== Data for review ==
════════════════

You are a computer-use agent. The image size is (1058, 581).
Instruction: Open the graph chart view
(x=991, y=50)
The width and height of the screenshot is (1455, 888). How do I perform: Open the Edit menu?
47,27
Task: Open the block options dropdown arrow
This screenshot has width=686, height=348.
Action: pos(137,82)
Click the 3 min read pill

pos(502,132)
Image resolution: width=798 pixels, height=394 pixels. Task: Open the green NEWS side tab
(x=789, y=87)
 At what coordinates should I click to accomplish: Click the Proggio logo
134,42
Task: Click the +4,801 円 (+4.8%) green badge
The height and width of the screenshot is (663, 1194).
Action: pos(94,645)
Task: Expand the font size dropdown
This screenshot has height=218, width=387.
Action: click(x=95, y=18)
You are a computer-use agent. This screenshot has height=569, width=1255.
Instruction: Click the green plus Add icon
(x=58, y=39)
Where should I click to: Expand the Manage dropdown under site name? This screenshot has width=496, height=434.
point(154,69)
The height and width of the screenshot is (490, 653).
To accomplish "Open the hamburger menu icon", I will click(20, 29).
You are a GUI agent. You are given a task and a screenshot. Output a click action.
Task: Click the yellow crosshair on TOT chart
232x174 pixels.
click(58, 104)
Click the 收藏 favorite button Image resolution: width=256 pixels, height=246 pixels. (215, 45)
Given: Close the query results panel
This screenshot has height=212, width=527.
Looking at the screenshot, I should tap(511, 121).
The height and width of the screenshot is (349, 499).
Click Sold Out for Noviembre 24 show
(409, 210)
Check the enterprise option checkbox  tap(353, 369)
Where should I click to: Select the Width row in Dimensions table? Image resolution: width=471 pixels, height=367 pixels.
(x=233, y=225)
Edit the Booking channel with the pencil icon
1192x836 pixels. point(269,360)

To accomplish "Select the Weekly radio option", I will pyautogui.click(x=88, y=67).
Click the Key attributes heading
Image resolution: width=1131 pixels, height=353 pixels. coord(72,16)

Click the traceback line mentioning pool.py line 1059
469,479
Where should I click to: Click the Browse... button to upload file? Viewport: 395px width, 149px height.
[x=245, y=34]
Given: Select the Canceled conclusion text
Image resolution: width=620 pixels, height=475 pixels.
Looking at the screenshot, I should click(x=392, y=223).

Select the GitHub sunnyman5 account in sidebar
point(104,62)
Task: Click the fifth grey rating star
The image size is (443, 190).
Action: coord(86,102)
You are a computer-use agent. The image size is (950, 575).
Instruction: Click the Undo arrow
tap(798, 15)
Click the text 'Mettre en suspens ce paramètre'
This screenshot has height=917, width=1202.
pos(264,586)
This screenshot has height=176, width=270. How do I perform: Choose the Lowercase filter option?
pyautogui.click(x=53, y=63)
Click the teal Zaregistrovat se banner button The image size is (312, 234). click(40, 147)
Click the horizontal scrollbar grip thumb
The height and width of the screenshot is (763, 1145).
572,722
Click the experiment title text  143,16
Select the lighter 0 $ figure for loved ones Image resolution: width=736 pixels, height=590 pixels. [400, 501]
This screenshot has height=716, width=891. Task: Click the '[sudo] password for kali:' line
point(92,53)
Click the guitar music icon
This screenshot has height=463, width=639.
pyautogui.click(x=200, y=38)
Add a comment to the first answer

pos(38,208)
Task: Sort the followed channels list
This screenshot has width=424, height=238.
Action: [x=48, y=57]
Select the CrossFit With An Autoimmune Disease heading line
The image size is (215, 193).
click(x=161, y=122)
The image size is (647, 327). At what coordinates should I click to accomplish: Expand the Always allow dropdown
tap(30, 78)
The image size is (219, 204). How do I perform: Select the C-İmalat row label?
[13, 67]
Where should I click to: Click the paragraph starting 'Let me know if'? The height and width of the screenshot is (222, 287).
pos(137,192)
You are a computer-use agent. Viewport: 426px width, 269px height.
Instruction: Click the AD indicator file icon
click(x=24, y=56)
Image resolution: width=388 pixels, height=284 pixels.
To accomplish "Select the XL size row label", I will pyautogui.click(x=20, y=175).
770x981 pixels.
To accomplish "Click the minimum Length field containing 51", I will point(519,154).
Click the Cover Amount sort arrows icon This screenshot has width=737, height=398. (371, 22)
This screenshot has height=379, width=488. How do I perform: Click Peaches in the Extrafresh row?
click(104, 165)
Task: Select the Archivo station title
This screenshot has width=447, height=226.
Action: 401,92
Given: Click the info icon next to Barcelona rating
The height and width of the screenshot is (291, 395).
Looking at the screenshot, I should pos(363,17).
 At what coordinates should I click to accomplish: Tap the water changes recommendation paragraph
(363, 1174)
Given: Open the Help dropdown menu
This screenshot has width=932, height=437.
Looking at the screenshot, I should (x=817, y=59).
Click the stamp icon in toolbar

════════════════

== What you need to do ==
Show the lines where the word "computer" appears in the entries.

== Solution for this exercise ==
You are a computer-use agent. The image size is (1058, 581).
You are a computer-use agent. This screenshot has height=569, width=1255.
You are a computer-use agent. The image size is (950, 575).
You are a computer-use agent. Viewport: 426px width, 269px height.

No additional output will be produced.